Outworlder
- Cover from first edition
- Author: Lin Carter
- Cover artist: Behan
- Language: English
- Series: History of the Great Imperium
- Genre: Science fiction
- Publisher: Lancer Books
- Publication date: 1971
- Publication place: United States
- Media type: Print (paperback)
- Pages: 176
- OCLC: 3061707
- Preceded by: Star Rogue

= Outworlder =

1971 novel by Lin Carter

Outworlder is a science fiction novel by American writer Lin Carter, the third in his History of the Great Imperium series. It was first published in paperback by Lancer Books in January 1971. The first British edition was issued by Gateway/Orion (as an ebook) in December 2019. The book has also appeared in German translation.

==Plot summary==
Reluctant protagonist Morgan, an exile from the Imperium, finds himself drawn into a seemingly magical quest to save a planet from a dire threat from the dark magicians of Bargelix.

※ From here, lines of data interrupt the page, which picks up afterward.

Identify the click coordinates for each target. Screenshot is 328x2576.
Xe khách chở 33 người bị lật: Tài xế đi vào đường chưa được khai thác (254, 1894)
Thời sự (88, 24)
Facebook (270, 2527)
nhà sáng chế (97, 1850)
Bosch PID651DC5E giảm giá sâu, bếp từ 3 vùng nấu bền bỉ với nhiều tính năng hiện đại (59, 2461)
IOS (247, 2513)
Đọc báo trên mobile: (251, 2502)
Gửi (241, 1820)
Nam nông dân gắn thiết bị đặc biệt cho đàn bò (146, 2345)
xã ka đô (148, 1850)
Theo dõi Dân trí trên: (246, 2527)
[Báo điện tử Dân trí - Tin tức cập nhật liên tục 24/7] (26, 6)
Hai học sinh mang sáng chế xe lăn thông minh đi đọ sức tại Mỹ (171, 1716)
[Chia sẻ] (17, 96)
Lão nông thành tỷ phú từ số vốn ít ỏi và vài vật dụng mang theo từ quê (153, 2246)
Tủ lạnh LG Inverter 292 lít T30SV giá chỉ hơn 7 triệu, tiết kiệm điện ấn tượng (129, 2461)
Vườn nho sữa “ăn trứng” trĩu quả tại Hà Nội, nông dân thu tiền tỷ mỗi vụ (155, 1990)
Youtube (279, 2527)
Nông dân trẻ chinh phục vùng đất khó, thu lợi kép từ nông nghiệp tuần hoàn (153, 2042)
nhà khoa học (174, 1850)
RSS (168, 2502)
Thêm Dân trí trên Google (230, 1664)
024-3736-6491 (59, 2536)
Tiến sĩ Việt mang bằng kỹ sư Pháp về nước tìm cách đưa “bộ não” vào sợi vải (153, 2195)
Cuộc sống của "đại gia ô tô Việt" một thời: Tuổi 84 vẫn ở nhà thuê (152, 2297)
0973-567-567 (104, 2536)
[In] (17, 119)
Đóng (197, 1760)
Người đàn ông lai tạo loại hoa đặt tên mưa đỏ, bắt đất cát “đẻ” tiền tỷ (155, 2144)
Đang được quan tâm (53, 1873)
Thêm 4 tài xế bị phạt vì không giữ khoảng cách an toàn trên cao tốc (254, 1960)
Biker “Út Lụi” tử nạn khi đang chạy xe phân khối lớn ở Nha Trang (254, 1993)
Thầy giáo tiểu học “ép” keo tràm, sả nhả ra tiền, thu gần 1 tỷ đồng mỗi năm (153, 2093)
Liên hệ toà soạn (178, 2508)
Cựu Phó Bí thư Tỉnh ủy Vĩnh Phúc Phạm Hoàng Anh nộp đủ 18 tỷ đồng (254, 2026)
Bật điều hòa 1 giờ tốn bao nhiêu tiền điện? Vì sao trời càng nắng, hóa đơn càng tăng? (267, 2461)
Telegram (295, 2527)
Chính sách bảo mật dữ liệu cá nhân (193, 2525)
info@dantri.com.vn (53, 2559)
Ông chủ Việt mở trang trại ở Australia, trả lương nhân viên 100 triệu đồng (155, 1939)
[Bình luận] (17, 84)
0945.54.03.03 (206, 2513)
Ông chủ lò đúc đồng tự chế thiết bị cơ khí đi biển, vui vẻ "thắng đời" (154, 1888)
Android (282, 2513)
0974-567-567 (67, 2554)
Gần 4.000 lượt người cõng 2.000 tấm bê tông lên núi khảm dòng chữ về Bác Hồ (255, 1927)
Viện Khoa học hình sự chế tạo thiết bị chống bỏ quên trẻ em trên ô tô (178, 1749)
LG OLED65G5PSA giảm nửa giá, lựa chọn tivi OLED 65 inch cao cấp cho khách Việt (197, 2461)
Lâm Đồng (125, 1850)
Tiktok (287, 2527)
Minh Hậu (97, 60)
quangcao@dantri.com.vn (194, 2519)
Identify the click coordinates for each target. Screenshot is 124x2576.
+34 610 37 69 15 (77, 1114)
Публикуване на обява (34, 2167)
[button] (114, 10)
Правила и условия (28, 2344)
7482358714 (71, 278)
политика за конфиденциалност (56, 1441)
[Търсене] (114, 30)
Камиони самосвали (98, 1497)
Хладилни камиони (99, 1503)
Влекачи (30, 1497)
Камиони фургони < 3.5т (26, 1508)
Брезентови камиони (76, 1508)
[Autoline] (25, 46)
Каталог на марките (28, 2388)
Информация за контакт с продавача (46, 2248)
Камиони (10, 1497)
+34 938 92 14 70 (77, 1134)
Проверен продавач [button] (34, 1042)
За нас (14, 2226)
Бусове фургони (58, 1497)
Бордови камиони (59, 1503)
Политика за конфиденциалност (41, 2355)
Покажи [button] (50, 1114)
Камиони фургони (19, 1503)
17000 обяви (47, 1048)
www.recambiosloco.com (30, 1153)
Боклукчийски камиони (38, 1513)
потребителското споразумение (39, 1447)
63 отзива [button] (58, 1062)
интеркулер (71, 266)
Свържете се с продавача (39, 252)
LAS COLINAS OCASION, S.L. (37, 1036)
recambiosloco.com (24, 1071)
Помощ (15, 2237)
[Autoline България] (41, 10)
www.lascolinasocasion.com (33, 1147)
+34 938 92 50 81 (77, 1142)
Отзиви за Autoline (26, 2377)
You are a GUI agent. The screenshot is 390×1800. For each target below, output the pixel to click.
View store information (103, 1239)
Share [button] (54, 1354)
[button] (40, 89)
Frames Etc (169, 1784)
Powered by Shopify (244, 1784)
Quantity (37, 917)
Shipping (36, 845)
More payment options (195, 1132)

==Relation to other works==
Carter projected his History of the Great Imperium as a series of eight to twelve stand-alone novels collectively covering thousands of years of an invented future history of the galaxy. Of these, only three, The Man Without a Planet (1966), Star Rogue (1970), and Outworlder (1971) were published, though critic John Clute includes two additional Carter science fiction novels, The Star Magicians (1966) and Tower of the Medusa (1969) in the series. According to a note by the author in the back of the present volume, while issued last, is chronologically the earliest of the three published works, preceding The Man Without a Planet.

==Reception==
John Clute, briefly assessing Carter's science fiction corpus, notes that his "History of the Great Imperium sequence ... adheres moderately closely to sf protocols and to the 'feel' of sf."

The novel was reviewed by Fred Patten in Locus no. 87, June 25, 1971, and Chris Lowder in Shadow, September 1971.